The Fulbright, administered by the U.S. State Department, pays for the recipient to work on a project outside the United States with some social or world significance. Westervelt is heading to Ecuador in September for a 10-month study on the impact of the oil industry on biodiversity and indigenous cultures.
Westervelt said in a recent phone interview that she didn’t personally need the recognition but realizes it does help achieve a goal larger than herself: getting publicity for her research.
“Unfortunately, the fact is you need that to get your work where more people will learn from it,” she said. “If you get a great scholarship for athletics, I think that’s fantastic. But I’m not sure how telling people about that is really going to help a greater cause at all.”
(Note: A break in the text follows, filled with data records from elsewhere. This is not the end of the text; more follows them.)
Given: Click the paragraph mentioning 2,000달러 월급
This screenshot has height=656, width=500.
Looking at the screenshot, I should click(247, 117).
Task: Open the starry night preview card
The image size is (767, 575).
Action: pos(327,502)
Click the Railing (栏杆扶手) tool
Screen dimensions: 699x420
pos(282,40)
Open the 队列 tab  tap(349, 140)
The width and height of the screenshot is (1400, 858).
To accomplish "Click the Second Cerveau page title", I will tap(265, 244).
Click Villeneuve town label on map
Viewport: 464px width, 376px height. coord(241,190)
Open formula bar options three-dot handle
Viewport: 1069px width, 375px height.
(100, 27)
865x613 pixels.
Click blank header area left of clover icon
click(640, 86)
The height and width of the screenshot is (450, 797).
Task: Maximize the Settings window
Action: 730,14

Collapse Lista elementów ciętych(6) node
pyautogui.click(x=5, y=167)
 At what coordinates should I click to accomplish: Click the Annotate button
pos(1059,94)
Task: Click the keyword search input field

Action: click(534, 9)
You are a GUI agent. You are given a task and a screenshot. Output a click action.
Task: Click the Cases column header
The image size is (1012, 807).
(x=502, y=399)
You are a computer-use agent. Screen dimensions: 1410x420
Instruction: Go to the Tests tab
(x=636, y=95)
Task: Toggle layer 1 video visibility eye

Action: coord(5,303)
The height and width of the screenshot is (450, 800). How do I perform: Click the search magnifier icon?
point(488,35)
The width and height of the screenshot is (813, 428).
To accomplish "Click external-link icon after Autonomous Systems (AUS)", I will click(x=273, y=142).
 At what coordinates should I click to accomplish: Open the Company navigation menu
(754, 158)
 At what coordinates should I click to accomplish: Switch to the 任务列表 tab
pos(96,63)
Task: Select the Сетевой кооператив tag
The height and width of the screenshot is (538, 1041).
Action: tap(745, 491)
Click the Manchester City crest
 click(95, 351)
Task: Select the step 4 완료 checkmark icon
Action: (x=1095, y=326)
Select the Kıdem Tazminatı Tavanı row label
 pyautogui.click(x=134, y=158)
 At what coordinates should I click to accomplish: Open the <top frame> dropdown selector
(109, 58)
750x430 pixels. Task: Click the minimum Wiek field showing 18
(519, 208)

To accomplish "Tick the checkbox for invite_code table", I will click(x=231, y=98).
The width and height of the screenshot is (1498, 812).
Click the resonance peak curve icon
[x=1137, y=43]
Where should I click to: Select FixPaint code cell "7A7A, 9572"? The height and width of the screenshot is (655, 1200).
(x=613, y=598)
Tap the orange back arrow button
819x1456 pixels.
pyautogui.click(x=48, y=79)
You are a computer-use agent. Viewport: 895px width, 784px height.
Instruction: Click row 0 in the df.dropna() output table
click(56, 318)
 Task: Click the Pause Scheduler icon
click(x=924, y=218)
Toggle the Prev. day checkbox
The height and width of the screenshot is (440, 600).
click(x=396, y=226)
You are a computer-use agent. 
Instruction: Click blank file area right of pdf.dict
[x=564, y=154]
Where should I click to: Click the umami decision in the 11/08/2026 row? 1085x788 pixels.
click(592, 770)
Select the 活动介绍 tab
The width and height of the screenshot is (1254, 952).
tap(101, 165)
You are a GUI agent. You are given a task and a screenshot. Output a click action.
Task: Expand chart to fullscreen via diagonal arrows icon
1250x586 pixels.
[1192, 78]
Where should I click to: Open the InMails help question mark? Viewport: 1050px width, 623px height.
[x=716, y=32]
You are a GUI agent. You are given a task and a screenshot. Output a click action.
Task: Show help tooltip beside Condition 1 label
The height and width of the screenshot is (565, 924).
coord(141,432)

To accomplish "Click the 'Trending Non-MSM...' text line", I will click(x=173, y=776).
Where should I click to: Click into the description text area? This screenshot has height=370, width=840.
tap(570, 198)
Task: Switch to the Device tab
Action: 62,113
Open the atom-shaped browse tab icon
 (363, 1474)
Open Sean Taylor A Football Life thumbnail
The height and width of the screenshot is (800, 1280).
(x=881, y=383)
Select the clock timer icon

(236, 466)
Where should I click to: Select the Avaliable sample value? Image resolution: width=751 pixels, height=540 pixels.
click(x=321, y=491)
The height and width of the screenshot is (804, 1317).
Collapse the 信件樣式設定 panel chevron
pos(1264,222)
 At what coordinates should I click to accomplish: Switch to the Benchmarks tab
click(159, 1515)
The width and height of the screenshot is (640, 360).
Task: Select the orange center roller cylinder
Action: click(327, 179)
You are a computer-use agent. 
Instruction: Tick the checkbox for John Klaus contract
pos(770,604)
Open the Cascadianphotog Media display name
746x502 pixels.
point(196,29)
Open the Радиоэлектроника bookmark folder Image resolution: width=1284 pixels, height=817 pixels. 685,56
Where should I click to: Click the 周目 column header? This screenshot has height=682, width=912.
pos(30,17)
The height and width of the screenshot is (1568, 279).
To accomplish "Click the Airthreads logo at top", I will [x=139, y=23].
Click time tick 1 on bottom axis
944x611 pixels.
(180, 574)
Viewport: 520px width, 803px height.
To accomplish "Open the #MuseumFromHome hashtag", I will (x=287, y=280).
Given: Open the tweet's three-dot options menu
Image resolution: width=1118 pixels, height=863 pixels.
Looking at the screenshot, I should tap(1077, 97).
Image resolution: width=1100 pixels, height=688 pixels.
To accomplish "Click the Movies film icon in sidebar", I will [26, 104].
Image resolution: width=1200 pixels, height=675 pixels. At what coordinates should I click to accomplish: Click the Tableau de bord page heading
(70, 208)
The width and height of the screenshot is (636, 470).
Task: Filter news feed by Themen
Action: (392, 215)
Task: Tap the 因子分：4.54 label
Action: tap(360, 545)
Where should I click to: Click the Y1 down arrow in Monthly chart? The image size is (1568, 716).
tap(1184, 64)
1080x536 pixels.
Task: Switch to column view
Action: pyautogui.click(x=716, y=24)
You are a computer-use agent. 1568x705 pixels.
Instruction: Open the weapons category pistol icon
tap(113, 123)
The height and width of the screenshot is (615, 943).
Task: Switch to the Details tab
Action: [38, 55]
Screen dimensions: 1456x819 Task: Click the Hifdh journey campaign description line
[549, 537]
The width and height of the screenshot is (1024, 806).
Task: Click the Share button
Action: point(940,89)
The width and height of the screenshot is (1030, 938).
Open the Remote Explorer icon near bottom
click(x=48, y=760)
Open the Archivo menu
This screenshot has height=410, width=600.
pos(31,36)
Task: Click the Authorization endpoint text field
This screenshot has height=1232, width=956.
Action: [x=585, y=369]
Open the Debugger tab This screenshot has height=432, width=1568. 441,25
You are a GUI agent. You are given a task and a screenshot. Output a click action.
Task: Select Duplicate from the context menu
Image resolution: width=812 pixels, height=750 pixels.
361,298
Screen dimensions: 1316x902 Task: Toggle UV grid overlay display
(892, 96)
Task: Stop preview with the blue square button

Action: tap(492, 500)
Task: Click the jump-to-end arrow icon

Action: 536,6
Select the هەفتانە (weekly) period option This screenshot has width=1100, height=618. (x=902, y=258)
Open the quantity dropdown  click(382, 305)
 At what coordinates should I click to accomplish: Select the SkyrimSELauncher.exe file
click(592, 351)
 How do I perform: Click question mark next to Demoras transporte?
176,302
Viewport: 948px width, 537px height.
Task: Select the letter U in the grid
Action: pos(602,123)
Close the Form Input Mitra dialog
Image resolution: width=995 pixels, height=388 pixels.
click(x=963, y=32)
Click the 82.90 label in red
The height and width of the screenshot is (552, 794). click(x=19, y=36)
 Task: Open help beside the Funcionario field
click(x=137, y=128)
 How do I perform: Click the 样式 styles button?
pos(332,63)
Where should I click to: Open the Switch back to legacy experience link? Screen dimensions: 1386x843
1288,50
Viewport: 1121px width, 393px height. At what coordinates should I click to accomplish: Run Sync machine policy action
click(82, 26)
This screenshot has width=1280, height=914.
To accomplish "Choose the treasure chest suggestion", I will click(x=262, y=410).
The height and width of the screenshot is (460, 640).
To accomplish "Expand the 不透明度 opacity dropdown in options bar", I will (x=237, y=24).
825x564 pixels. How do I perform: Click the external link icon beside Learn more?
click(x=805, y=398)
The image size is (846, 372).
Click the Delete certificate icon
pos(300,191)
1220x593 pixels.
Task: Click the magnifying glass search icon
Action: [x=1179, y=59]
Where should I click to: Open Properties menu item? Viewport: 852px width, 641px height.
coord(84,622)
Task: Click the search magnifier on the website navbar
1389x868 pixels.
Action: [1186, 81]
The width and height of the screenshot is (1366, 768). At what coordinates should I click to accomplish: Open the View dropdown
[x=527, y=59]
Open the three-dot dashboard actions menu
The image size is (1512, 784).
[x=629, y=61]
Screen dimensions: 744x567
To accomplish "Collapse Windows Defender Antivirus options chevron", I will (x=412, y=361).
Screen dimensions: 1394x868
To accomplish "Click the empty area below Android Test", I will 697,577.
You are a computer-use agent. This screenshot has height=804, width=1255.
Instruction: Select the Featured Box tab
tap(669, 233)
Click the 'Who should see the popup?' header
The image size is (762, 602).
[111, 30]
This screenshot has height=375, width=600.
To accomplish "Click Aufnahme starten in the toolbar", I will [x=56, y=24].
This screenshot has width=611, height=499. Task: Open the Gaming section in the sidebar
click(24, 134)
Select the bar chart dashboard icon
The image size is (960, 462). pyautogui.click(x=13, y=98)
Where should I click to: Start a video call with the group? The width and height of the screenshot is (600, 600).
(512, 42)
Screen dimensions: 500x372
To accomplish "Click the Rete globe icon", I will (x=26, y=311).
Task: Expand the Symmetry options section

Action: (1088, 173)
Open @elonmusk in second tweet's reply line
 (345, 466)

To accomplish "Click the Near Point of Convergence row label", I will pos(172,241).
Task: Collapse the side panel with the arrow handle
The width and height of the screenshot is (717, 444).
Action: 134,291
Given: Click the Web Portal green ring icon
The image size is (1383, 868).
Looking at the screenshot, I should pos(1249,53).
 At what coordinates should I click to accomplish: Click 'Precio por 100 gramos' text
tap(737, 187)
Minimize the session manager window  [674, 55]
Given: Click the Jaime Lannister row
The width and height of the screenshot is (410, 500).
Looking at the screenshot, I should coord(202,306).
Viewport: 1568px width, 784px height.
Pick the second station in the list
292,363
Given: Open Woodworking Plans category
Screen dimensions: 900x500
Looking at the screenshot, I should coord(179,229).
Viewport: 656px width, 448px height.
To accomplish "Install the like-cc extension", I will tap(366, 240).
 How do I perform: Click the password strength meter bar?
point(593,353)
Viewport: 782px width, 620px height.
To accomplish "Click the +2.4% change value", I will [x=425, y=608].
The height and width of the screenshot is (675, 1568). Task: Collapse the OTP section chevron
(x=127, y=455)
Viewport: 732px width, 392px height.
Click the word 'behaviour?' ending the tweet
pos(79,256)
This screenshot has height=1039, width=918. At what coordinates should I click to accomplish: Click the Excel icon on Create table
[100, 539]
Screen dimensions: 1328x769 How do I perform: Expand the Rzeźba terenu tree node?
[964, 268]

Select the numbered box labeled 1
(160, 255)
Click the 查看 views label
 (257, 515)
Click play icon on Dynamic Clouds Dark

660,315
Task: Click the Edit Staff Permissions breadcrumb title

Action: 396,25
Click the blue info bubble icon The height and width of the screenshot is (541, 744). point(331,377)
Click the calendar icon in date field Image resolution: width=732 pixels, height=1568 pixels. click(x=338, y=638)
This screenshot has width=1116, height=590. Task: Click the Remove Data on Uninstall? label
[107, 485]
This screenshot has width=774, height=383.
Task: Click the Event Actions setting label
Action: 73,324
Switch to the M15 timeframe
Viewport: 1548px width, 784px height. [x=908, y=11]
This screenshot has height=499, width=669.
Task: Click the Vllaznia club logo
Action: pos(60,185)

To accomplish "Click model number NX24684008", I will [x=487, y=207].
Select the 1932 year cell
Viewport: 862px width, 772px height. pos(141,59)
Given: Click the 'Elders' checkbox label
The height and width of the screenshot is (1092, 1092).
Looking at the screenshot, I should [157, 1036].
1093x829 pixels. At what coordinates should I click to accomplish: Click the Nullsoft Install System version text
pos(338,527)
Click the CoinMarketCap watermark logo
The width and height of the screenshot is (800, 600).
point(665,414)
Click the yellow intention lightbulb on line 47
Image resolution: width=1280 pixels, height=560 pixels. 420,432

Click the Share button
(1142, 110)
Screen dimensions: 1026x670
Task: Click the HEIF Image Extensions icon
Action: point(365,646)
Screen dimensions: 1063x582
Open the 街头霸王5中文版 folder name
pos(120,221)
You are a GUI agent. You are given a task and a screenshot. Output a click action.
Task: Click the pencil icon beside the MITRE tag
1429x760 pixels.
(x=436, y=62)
Westervelt said she was told there were about 10,000 applicants for 800 scholarships. The 18-page application and interviews were arduous, but after spending 20 years trying to reach such an apex, she saw it through.
“I think I’ve been working toward this my entire life,” she said. “It’s a pretty magical feeling.”
With oil extraction looming in the upper reaches of the Amazon basin in Ecuador, she’ll be documenting conservation efforts and the plight of the Huaorani tribe. Some consider the tribe, which only in the last half-century was exposed to the Western world, to be endangered.
Before her Fulbright work begins in September, she’s heading to the same region this summer to help create photos and videos for a museum at Yasuní National Park.
“I feel like I have this huge responsibility now,” she said. “I don’t just see it as an award.
“If I have to have that (recognition) for people to connect to what I’m doing, and (realize) I’m not just a crazy environmentalist, then OK, I’ll take it,” she said.